Legend of Christian persecution
("Misquoting Jesus" by Bart D. Ehrman p.196)
In fact, most of the pagan opposition to Christians during the
church's first two centuries happened on the grassroots level
rather than as a result of organized, official Roman persecution.
Contrary to what many people appear to think, there was nothing
"illegal" about Christianity, per se, in those early
years. Christianity itself was not outlawed, and Christians for
the most part did not need to go into hiding. The idea that they
had to stay in the Roman catacombs in order to avoid persecution,
and greeted one another through secret signs such as the symbol
of the fish, is nothing but the stuff of legend. It was not illegal
to follow Jesus, it was not illegal to worship the Jewish God,
it was not illegal to call Jesus God, it was not illegal (in most
places) to hold separate meetings of fellowship and worship, it
was not illegal to convince others of one's faith in Christ as
the Son of God.
Daniel is not the author of the
Bible's Book of Daniel ("Did Jesus Exist?"
by Bart D. Ehrman)
Carrier’s argument becomes more interesting when he appeals
to a passage in chapter 9 of the book of Daniel. This is one of
those postdated prophecies so common to the final six chapters
of Daniel. By postdated prophecies I mean this: the
book of Daniel claims to be written by a Hebrew man, Daniel, in
the Babylonian exile, around 550 BCE. In actual fact, as critical
scholars have long known (Carrier agrees with this), it was written
closer to 160 BCE. When the character Daniel in the book
“predicts” what is going to happen, the real author,
pretending to be Daniel, simply indicates what already did happen.

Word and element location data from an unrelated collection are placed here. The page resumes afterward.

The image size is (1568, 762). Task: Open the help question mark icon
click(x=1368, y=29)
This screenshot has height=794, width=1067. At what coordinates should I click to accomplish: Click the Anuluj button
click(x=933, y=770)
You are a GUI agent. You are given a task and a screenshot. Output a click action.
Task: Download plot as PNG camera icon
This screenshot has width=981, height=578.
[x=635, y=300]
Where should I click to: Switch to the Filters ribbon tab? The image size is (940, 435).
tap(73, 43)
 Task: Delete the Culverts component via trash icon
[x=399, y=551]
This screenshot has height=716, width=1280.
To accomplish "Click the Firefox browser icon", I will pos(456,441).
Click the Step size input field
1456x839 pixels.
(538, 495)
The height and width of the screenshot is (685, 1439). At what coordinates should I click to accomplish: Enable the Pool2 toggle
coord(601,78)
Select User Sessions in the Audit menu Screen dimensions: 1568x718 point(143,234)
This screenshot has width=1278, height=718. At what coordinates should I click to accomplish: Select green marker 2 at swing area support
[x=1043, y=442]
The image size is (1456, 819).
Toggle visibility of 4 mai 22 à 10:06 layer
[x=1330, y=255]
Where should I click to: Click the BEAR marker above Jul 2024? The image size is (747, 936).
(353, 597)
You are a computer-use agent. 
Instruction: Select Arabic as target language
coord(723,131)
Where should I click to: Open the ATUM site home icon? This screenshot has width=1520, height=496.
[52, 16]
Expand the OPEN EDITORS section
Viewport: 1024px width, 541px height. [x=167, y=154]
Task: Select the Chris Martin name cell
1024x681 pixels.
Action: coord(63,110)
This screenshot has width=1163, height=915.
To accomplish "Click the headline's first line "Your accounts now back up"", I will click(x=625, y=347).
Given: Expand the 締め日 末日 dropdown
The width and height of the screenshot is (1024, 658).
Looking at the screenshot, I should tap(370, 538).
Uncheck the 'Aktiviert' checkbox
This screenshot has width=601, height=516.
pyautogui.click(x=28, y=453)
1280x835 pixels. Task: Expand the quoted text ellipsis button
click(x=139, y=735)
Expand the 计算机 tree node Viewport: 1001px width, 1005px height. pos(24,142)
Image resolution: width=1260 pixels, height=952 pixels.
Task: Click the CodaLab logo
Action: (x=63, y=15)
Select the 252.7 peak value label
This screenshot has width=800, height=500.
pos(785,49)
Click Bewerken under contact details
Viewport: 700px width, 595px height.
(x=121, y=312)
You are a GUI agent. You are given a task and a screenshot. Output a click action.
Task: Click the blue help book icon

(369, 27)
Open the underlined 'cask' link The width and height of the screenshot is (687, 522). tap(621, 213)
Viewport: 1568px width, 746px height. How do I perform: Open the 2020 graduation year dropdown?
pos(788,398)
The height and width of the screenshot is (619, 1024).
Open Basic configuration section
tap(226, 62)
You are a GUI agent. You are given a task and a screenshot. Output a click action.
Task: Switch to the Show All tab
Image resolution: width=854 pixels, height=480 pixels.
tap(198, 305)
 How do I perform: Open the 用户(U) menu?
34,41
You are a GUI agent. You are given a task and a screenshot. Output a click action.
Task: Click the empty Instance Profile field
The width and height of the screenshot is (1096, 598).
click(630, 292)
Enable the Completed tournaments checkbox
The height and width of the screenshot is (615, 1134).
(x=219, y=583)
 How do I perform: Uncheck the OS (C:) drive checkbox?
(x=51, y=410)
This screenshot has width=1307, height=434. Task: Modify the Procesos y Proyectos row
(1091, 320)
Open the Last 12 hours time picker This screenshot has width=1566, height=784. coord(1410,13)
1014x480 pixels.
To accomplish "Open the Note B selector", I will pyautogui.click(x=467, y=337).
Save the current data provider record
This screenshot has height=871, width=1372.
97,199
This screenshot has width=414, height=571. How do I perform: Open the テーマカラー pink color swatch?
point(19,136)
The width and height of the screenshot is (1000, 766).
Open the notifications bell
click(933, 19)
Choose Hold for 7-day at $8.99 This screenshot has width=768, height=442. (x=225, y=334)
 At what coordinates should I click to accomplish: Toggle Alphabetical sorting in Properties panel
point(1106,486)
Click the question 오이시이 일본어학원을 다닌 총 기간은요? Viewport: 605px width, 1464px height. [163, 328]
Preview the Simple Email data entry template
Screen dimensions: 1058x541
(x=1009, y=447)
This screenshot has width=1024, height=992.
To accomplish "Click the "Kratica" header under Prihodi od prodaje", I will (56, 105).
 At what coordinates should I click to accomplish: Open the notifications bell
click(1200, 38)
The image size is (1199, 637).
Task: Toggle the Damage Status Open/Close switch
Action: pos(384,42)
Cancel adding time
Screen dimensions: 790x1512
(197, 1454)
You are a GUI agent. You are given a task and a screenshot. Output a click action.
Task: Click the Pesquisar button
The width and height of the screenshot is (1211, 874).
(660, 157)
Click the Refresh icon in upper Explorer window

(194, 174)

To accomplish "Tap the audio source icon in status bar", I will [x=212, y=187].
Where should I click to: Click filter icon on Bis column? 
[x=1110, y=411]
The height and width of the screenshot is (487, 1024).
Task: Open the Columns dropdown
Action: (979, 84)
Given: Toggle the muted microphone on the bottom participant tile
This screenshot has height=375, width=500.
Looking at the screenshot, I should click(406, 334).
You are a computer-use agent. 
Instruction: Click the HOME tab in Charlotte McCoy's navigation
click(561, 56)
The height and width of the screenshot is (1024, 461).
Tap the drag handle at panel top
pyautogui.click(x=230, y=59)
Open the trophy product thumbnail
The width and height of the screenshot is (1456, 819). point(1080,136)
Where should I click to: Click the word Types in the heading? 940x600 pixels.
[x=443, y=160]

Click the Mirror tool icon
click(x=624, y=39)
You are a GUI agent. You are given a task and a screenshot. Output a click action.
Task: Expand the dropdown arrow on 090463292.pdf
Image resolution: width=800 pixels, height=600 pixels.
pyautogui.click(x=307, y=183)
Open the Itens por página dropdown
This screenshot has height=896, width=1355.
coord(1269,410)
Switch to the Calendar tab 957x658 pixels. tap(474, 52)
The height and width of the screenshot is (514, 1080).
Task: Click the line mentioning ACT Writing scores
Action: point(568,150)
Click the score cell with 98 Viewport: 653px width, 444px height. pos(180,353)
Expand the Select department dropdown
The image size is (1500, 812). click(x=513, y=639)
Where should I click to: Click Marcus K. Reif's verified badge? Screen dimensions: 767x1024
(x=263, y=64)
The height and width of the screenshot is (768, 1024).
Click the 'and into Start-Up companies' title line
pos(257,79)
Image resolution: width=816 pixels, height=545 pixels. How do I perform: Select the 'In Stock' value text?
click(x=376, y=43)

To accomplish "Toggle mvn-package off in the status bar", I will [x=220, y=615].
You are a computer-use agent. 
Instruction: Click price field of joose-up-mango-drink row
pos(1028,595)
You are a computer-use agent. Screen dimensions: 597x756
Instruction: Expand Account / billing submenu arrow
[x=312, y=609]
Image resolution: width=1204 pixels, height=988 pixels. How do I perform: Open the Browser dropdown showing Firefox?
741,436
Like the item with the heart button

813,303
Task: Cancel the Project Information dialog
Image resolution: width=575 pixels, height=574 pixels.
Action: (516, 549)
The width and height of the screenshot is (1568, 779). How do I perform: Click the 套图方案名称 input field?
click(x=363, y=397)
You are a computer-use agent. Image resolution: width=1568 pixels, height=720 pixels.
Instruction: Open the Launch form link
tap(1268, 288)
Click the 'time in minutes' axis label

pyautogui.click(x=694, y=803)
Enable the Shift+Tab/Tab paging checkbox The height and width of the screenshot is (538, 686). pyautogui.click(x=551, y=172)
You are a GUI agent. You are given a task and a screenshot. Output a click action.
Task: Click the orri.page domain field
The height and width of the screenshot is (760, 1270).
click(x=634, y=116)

And so it sounds as if the sixth-century prophet knows the future
because what he predicted in fact came to pass.
Passover's custom of releasing
a prisoner : no historical record ("Did Jesus Exist?"
by Ehrman)
So too it is completely implausible that when Jesus was put on
trial at the end of his life, Pilate offered
to release one of his two chief prisoners, Barabbas or Jesus,
as was allegedly his custom at Passover (see Mark 15:6–15).
We have no historical record of any such custom being carried
out by Pilate or anyone else. And it defies imagination
that the ruthless Pilate, not known for currying favor among the
crowds, would be willing to release a violent and dangerous insurrectionist
every year just because the crowds wanted him to do so. This scene,
like the census, almost certainly didn’t happen. But that
has little bearing on whether Jesus existed. It
simply means that this alleged episode did not happen.